Given information —
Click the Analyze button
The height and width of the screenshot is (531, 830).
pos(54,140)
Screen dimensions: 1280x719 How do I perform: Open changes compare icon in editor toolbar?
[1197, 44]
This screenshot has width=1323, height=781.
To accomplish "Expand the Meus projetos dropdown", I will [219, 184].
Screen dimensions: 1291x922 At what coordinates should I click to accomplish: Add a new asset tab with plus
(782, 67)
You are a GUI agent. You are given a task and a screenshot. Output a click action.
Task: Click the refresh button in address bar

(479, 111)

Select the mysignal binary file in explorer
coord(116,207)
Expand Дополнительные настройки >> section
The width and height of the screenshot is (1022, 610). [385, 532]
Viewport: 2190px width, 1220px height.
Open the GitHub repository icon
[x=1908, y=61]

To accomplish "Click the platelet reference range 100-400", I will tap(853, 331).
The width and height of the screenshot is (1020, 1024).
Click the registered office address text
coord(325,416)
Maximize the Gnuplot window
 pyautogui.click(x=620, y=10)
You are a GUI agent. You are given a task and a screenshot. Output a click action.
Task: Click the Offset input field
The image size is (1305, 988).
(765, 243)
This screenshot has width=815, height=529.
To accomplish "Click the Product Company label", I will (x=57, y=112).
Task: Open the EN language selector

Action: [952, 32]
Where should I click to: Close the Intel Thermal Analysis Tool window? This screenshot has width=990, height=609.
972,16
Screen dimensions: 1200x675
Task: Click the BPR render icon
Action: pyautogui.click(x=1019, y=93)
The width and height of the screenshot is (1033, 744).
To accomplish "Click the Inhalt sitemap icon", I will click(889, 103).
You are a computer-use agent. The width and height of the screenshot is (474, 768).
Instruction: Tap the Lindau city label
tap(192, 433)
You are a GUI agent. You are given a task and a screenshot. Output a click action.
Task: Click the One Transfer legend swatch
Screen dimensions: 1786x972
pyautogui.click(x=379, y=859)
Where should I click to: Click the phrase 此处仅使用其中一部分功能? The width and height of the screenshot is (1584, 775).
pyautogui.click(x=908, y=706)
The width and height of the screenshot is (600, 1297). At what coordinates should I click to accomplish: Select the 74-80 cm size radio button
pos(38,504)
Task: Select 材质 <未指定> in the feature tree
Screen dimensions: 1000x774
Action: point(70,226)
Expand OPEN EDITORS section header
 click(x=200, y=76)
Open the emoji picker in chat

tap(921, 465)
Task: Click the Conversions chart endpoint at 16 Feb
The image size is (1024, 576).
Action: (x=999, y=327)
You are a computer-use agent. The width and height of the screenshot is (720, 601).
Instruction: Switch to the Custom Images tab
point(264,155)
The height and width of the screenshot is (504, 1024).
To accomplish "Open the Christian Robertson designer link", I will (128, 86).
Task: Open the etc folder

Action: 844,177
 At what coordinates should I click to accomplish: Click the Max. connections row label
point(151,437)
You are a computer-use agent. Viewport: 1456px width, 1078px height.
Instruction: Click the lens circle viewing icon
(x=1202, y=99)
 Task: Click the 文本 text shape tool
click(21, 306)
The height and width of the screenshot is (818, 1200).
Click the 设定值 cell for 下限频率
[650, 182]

How to complete this task —
The line with "The height and width of the screenshot is (504, 1024).", plus every line after it through the end of the listing, needs to be repeated exactly; nothing else belongs in the reply.

Answer to this task —
The height and width of the screenshot is (504, 1024).
To accomplish "Open the Christian Robertson designer link", I will (128, 86).
Task: Open the etc folder

Action: 844,177
 At what coordinates should I click to accomplish: Click the Max. connections row label
point(151,437)
You are a computer-use agent. Viewport: 1456px width, 1078px height.
Instruction: Click the lens circle viewing icon
(x=1202, y=99)
 Task: Click the 文本 text shape tool
click(21, 306)
The height and width of the screenshot is (818, 1200).
Click the 设定值 cell for 下限频率
[650, 182]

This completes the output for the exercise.